Background and Aims

The mechanisms of interindividual variation in low-density lipoprotein cholesterol (LDLc) lowering effects of statins are not fully understood. Here, we investigated the implication of the gut microbiota for the LDLc lowering property of atorvastatin. 

Methods

Mice (C57BL/6) with either intact gut microbiota (conventional mice, n=24) or with antibiotic-induced depleted gut microbiota (gnotobiotic mice, n=16) were put on standard chow diet (SCD) (n=11) or high fat diet (HFD) (n=29) for six weeks. Atorvastatin (Ator, 10mg/kg bodyweight/day) or control vehicle was applied per gavage for four weeks. Blood levels of LDLc and glucose and weight gain were compared between the groups. In mice with intact gut microbiome the alteration of the microbiota profile was examined using 16S rRNA qPCR. 

Results 

HFD feeding significantly increased blood LDLc levels as compared to SCD (HFD: 36.8±1.4 mg/dl vs. SCD: 22.0±1.8 mg/dl; P<0.01) in conventional mice with intact gut microbiota. The LDLc lowering effect of atorvastatin was significantly attenuated in gnotobiotic mice (SPF+HFD+Ator: 31.0±1.8 mg/dl vs. gnotobiotic mice + HFD + Ator: 46.4±3 mg/dl; P<0.01). Atorvastatin treatment had no significant effects on weight gain or blood glucose levels in HFD fed mice with depleted gut microbiota. Upon HFD feeding the relative abundance of the bacterial phyla Bacteroides was decreased while the abundance of Firmicutes was increased.

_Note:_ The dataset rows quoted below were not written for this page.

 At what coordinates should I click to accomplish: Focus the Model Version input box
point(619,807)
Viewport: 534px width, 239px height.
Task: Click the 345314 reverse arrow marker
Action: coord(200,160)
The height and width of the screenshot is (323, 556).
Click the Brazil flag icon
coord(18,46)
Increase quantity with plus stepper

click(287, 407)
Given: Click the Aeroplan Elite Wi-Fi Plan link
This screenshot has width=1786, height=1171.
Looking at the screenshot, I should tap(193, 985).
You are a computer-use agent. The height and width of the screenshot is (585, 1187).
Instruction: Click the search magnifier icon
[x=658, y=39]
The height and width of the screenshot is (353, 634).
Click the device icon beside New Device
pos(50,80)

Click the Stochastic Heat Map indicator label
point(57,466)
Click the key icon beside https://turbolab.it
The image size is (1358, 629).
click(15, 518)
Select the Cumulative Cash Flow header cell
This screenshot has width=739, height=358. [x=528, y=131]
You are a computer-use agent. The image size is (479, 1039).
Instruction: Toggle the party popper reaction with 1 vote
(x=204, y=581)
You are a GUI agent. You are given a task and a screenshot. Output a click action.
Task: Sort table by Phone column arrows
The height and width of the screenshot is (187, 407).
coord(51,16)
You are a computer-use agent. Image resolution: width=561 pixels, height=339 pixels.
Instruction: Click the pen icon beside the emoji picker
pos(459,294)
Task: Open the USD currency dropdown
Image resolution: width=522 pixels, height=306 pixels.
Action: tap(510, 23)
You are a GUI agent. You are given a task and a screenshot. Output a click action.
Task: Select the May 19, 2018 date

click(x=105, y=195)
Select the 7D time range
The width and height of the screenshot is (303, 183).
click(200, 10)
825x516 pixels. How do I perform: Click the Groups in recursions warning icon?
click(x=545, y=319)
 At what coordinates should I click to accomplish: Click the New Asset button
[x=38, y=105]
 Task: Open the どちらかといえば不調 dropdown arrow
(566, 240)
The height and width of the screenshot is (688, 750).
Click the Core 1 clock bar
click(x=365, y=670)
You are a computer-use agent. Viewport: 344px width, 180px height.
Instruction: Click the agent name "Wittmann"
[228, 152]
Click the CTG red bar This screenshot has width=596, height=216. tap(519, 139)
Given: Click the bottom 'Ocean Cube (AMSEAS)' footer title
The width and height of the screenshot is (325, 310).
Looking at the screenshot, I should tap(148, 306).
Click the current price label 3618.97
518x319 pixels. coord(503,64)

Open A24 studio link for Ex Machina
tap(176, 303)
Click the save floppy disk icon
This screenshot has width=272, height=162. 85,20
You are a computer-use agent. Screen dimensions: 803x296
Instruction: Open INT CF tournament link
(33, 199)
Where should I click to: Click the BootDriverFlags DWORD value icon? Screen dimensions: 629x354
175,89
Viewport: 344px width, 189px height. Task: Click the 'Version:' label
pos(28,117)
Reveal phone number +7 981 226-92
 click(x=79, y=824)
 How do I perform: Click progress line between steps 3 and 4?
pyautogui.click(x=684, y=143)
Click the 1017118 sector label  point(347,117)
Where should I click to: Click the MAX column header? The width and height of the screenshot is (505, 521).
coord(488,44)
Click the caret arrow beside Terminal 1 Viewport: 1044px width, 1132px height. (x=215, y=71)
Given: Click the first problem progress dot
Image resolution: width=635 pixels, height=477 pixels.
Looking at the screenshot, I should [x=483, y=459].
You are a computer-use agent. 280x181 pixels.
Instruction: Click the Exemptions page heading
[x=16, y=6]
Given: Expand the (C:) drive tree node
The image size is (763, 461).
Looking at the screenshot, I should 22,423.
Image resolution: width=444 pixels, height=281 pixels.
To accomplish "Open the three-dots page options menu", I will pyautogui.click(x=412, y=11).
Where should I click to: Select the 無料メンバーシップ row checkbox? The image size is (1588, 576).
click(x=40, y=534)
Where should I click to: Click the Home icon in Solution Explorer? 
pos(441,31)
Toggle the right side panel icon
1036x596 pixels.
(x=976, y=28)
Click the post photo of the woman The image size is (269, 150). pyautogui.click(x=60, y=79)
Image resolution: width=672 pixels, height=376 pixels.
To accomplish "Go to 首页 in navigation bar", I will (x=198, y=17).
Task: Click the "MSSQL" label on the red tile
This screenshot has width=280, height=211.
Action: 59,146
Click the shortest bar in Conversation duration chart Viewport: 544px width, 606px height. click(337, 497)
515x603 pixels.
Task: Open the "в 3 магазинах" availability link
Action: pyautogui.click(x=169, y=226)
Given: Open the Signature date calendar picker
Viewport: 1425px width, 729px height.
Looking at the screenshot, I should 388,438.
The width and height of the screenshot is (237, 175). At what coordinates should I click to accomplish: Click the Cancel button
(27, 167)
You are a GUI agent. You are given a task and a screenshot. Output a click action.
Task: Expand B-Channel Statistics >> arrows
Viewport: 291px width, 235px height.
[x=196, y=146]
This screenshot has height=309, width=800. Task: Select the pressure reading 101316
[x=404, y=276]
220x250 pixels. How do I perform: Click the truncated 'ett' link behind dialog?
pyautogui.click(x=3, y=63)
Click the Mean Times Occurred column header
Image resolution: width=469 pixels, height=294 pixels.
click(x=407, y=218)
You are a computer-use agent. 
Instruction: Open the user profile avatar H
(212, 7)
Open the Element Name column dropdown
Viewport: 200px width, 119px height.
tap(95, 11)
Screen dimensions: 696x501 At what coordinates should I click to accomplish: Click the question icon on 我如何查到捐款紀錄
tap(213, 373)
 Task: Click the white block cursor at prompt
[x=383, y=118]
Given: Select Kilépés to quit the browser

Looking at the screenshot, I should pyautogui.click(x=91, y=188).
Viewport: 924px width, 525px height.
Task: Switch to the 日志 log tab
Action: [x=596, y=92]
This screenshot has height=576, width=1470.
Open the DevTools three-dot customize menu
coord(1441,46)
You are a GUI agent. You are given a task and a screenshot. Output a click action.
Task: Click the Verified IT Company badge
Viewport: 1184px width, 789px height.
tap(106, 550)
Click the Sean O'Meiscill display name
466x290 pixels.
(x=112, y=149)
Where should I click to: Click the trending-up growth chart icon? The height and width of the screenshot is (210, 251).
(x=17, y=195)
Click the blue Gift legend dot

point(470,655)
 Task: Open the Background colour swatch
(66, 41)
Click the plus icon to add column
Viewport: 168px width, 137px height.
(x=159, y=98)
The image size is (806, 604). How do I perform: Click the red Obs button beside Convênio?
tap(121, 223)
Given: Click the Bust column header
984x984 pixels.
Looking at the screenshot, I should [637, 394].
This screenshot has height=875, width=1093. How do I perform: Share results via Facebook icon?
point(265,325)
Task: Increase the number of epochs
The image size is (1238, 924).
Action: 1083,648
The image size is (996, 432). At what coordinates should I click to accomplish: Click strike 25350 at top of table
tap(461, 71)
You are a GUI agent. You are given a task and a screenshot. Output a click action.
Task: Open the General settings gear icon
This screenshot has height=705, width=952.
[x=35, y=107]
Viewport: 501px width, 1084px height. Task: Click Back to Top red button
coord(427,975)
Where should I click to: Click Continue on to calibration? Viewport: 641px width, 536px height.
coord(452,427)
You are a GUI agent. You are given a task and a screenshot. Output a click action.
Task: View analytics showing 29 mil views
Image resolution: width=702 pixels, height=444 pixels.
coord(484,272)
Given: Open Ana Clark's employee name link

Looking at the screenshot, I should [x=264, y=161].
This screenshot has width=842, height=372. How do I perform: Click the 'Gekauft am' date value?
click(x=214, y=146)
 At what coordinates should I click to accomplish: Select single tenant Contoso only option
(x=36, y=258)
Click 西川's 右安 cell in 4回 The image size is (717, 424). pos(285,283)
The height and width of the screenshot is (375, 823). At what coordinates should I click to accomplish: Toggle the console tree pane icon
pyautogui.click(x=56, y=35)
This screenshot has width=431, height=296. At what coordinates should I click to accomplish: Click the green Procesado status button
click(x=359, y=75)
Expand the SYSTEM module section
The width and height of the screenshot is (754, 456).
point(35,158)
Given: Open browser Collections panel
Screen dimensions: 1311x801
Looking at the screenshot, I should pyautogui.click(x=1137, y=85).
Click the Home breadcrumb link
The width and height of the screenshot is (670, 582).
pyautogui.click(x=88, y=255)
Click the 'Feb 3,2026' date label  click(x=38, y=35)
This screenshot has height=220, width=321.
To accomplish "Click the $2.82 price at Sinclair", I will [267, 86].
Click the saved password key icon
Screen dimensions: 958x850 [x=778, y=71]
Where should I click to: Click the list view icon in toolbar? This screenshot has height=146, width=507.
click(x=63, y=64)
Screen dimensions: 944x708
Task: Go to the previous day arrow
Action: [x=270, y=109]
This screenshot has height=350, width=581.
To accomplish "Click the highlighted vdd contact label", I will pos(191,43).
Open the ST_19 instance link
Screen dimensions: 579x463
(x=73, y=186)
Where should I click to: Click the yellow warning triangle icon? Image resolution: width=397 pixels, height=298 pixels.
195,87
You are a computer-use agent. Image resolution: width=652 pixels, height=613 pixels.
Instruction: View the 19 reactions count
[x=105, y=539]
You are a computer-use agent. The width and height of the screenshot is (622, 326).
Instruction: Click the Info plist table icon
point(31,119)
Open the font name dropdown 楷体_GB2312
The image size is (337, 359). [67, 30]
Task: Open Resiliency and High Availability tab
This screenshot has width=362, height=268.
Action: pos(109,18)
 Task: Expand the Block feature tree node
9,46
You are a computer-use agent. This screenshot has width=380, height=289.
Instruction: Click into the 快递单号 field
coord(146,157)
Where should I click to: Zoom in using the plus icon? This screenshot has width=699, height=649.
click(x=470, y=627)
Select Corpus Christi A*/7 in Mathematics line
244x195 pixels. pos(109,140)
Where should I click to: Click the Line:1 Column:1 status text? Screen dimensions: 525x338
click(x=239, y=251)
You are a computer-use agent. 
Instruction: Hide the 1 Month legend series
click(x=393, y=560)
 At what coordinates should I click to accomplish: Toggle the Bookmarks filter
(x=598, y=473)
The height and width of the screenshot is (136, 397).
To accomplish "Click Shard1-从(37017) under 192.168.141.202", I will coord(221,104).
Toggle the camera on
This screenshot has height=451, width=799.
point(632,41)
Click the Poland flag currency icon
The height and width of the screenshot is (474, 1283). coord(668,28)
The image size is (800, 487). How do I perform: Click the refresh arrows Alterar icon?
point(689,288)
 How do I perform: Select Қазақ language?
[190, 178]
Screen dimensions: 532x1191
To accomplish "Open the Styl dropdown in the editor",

The increased ratio between Firmicutes to Bacteroides was reversed in HFD fed mice treated with atorvastatin. 

Conclusions 

Our findings support the regulatory impact of atorvastatin on the gut microbiata profile and demonstrate a crucial role of the gut microbiota for the LDLc lowering effect of atorvastatin. The results provide novel insight into potential microbiota-related mechanisms underlying interindividual variation in the LDLc lowering effects of statins.